### WHAT IS NEEDED
Exactly how many lines below mention "agent"? Answer with that number alone.

[Extracted records]
____________________

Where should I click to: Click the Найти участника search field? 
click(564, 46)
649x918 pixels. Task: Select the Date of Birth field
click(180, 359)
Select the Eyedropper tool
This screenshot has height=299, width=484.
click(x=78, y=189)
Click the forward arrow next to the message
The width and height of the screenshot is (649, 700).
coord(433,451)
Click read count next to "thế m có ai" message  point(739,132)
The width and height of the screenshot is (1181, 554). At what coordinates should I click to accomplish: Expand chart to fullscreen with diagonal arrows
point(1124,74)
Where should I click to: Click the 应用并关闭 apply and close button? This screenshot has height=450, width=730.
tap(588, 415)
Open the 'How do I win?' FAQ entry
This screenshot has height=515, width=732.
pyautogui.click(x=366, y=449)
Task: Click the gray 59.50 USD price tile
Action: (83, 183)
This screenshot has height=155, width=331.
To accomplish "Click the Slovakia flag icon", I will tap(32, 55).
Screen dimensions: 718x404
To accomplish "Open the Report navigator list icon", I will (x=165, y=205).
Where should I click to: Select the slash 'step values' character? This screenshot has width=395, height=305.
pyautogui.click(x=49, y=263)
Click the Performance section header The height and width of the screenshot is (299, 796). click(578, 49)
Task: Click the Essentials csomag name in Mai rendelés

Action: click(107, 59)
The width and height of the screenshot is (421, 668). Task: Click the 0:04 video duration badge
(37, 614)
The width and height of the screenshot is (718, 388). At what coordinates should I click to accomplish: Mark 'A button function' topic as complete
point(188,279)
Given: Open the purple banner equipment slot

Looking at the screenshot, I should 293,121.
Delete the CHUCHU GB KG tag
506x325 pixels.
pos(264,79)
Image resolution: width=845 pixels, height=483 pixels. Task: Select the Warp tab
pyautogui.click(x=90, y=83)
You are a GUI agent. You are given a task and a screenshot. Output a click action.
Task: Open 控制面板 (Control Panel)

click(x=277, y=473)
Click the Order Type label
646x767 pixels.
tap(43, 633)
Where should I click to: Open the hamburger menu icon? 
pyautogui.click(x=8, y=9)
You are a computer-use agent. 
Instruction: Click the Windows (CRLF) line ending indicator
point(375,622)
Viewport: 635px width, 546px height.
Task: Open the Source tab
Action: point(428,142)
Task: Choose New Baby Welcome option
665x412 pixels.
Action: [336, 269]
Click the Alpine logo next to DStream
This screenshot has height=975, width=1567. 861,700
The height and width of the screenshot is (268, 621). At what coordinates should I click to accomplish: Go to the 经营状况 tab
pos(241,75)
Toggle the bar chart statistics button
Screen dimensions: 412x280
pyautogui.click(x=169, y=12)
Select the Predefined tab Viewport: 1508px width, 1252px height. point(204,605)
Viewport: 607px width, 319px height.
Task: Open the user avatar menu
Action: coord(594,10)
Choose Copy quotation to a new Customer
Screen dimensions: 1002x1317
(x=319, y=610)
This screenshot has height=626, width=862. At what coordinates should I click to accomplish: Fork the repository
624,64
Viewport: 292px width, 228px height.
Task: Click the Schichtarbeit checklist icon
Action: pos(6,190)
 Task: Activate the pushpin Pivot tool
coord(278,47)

____________________

### RESPONSE TO THIS EXERCISE
2